作品紹介
『ノーサイド・ゲーム』は2019年7月からTBS系「日曜劇場」枠で放送された全10話の企業ラグビードラマ。原作は池井戸潤の同名小説で、大泉洋が主演を務めました。華やかなエリートビジネスマン像を脱し、不器用な人間味あふれる左遷サラリーマンを演じた大泉の存在感が話題を呼びました。

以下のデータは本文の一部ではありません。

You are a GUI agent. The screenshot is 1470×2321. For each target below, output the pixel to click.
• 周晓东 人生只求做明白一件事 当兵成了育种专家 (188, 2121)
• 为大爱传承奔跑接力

大手自動車メーカー・トキワ自動車経営戦略室次長の君嶋隼人(大泉洋)は、役員との対立で横浜工場総務部長に左遷される。さらに弱小ラグビー部「アストロズ」のゼネラルマネージャーを兼務することに。廃部危機の社会人ラグビーチームを立て直し、名将・柴門琢磨監督(大谷亮平)、キャプテン岸和田徹(廣瀬俊朗)、天才SO七尾圭太(松たか子の弟・松田龍平はおらず、廣瀬俊朗など実際のラグビー選手が参加)らと共に、頂点を目指す姿が熱く描かれました。
話題になったポイント
ラグビーW杯2019と連動した盛り上がり
日本でラグビーW杯が開催された2019年、その開幕を前に放送されたことで社会的注目度は抜群。ドラマと現実が重なり合い「にわかファン」と呼ばれる新規層を多く生み出しました。
現役・元ラグビー選手が多数出演
元日本代表キャプテンの廣瀬俊朗をはじめ、現役・OBのトップリーガーが多数出演。スクラムやタックルのシーンはリアルな迫力で、ラグビー経験者からも高い評価を受けました。
府中市を中心にしたリアルなロケ
日本ラグビーの聖地・府中市を本拠地に、東芝府中事業所のグラウンドをアストロズ練習場として使用。熊谷ラグビー場や秩父宮ラグビー場など本物の競技場で試合シーンを撮影し、没入感を高めました。
ロケ地ガイド
東京都府中市:アストロズの本拠地
府中市はラグビーの街として知られ、ドラマ撮影にも積極的に協力。市内各所が物語の舞台となりました。
- 東芝府中事業所:トキワ自動車府中工場=アストロズの練習グラウンドとして登場。実際にラグビー部を持つ東芝の施設。
- けやき並木通り:第3話でアストロズの清掃活動シーンに登場。府中のシンボル的な並木道。
- 府中市役所:第8話で君嶋が反対派と話し合った市役所として登場。
- 郷土の森公園:第2話で君嶋親子がタックルの練習をした公園。
関東の本格ラグビー場
実際のトップリーグ試合会場をドラマに活用し、選手の躍動感を本格的に映像化しました。
- 熊谷スポーツ文化公園:第1話のプラチナリーグ試合会場。熊谷ラグビー場は日本有数のラグビー専用スタジアム。
- 秩父宮ラグビー場:第5話で第14節の会場として登場。日本ラグビーの聖地の一つ。
- 山梨中銀スタジアム:第9話でサンウォリアーズ戦の会場。
- Jヴィレッジスタジアム:最終話のサイクロンズ戦会場。福島サッカーの聖地がラグビー会場に変身。
丸の内・本社ビルエリア
トキワ自動車本社や政治的駆け引きの舞台として、都心の名建築が登場。
- 丸の内二重橋ビル:トキワ自動車本社として登場。
- 大手町パークビルディング:第1話で本社ロビーとして登場。
- 丸の内ハウスのテラス:第2話で七尾と星野が話していた東京駅ビューのレストラン。
聖地巡礼のおすすめルート
府中ラグビーの街巡り
京王線府中駅をスタートに、けやき並木通り→府中市役所→郷土の森公園→東芝府中事業所の外観を巡るコース。1日で回れる範囲で、途中の大国魂神社も合わせて参拝可能です。
ラグビー聖地巡礼ツアー
秩父宮ラグビー場(青山一丁目駅)からスタートし、熊谷ラグビー場へ足を延ばす日帰りプラン。試合日に合わせればドラマと同じ熱気を体感できます。
視聴者の声・評判
評価スコア
平均視聴率は12.6%と日曜劇場としては堅調。クライマックスの最終回では関東15.1%を記録。ラグビーW杯効果もあり、幅広い層に支持されました。
好評だったポイント
「大泉洋のサラリーマン演技が熱い」「ラグビーのルールがわからなくても楽しめた」「試合シーンの迫力が映画級」「働く大人の応援歌として沁みる」といった声が多数。ラグビーファンのみならず、企業ドラマ好きからも高評価を獲得しました。